Por qué mi abuelo se suicidó es algo que no sabremos nunca. Quizá mi abuela, en su mutismo, podría haber resuelto media incógnita. Pero mi abuela, en sus últimos años de vida, solo parecía preocupada por mantener a distancia al perro, esconderse para comer dulce y mover los pulgares haciendo círculos entre ellos con las manos cruzadas -un gesto que para siempre me recordará a ella. No hacía otra cosa, y hablar sin dientes, y sonreír sin dientes, y pedirle a mi madre que le retoque el moño, y ponerse colonia en el pelo, y quedarse dormida en el sofá a cualquier hora.

Mis dos últimos tíos, que apenas se llevan nada con mis hermanos, fueron hijos de un hombre encarcelado que desconfiaba de la fidelidad de su mujer. Mi abuela cargó con aquellos dos niños, que estaban todavía por educar, y con los otros siete. De la mitad de ellos ya no tenía que responsabilizarse, porque eran adultos. Mi madre hizo de madre de sus dos hermanos más pequeños, siendo ella la grande de las chicas, y todos crecieron en desorden. Mis hermanos y mis tíos, en un parentesco extraño -intermedio. Lo que sé de mi abuelo, lo sé por mi madre. Quizá ahora debería preguntarle a mis tíos en qué momento exacto de su infancia les contaron que su padre estaba en la cárcel, o que había matado a un pariente de la familia, o que se había suicidado. Es probable que no fuera mi abuela quien les contara la verdad, porque antes estas cosas no había necesidad de comunicarlas; puedo imaginarme a los hermanos mayores contándoles a los hermanos menores todo lo que había ocurrido. Me imagino a mi madre diciéndole a sus hermanos, mientras criaba a mi hermana, que a pesar de todo, habían tenido suerte -las monjas no les habían sujetado el hombro con fuerza para no salir corriendo a ver a su madre, ni les habían amenazado, ni habían sentido el desamparo en sus primeros años de vida, los que supuestamente son vitales para el resto de tus días... el futuro.

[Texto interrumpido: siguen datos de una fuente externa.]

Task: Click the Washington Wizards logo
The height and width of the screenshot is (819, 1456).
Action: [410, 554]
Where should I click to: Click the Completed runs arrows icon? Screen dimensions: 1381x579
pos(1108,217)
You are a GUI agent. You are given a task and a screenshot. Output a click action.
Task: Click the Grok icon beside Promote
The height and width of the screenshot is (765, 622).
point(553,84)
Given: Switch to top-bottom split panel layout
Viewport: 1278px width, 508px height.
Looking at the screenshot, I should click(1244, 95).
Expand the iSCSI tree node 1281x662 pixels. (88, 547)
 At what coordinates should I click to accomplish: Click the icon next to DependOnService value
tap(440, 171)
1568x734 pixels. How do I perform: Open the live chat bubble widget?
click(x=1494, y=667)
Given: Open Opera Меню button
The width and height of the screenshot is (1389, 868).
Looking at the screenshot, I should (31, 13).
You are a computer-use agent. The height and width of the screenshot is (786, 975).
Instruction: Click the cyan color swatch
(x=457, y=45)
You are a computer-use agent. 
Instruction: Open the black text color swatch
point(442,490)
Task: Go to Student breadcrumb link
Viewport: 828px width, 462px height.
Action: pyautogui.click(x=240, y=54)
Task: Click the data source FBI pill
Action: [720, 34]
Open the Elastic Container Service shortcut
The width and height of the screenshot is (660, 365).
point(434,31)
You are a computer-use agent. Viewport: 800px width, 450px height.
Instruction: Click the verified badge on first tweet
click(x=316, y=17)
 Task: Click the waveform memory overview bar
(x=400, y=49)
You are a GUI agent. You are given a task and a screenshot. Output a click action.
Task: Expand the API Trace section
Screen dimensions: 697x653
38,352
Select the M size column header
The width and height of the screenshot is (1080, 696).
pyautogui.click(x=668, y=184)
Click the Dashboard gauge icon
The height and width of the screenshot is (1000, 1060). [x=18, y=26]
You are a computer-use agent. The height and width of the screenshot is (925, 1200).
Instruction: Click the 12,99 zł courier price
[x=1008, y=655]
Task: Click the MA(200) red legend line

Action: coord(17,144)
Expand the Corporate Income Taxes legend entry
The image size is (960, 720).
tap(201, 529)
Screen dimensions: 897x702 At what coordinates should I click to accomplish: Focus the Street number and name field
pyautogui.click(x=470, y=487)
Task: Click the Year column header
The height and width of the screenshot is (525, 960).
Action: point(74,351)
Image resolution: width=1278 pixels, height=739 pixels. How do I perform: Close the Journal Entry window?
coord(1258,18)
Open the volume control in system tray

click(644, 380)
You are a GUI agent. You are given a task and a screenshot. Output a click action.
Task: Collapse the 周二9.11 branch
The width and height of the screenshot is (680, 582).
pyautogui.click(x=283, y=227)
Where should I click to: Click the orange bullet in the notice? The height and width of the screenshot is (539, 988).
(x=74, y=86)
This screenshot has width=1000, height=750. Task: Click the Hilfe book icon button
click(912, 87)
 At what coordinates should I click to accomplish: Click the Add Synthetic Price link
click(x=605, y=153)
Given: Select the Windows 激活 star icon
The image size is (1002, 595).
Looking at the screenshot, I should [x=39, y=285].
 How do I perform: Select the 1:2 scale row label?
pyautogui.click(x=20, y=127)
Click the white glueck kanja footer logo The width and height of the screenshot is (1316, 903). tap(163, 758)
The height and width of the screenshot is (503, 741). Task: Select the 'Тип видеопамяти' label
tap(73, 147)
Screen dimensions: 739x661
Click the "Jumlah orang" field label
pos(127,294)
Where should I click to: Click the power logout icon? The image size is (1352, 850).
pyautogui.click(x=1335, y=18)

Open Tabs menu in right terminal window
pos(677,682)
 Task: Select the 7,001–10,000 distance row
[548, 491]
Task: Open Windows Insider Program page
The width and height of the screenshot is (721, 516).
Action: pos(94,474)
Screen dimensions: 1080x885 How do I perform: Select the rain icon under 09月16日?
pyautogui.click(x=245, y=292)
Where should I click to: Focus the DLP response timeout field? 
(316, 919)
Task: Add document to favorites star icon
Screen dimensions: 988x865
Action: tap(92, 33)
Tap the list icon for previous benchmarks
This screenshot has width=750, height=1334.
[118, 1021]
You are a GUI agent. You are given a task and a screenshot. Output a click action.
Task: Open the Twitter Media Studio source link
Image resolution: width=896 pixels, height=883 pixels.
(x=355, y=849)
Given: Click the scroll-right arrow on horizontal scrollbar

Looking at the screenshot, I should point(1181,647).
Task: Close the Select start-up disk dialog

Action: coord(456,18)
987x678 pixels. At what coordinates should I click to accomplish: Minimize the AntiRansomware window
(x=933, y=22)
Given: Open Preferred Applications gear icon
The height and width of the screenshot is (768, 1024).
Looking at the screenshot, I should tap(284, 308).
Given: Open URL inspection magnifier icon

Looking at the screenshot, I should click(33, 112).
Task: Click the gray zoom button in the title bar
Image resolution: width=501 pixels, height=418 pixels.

Pero yo lo que quería, lo que siempre he querido, es ser Natalia Ginzburg, o, bueno, de acuerdo, para esta saga familiar, ser Mercè Rodoreda, y contarlo todo como se cuentan las grandes historias, las vidas que no necesitan adorno literario para funcionar, las vidas que parecen películas, cuentos de terror, novelas negras pero sin lujos. Es muy tentador contar la verdad, y más tentador aún inventar sobre la base de verdad; pero ni soy Ginzburg ni Rodoreda, ni me he permitido fabular sobre la vida familiar -es esta y no otra la vida de mi madre, el principio de la vida de mi madre. He querido ser justa con estos personajes, incluso respetuosa con todos ellos; más respetuosa de lo que soy con los que aparecen en mis libros... ¡mucho más! Me habría gustado poder escribir con libertad sobre mi abuelo, su hermana zoronga, mi abuela, mi madre... pero es difícil ser honesta con sus imperfecciones cuando hay un lazo familiar. Se necesita arrojo y valentía para enfrentarse a estas vidas sin caer en la justificación; se necesita el descaro de Milena Busquets para escribir También esto pasará o el talento de Cèlia Suñol para escribir tan literariamente Primera part, o la maestría a la hora de ordenar las emociones como Sergio del Molino en La hora violeta. Podría hablar sin reparos como Jeanette Winterson en ¿Por qué ser feliz cuando puedes ser normal? o ser una gran recicladora de anécdotas como Carson McCullers. Me faltan todavía años y años, muertos y muertos, para atreverme a hacer mi propia versión de Llamada perdida de Gabriela Wiener o Vida de provincias de María Yuste. No soy ninguno de ellos y eso me permite admirarlos y contemplar cómo los demás se deshacen del pudor y convierten en obra lo que creen necesario de sus vidas, una obra de lo penoso y lo feo de la familia. Yo todavía tengo recelo y vergüenza. No de la familia, no de contar lo que se tiene que contar -me avergüenza quedar expuesta, medir las reflexiones, no decir todo lo que diría. La escritura de la vida propia es enemiga de la contención, y yo no hago otra cosa que contenerme. Aquí está, en su versión más ingenua y pudorosa, mi vida familiar. No se parece a otras vidas familiares porque es de una infelicidad singular, propia.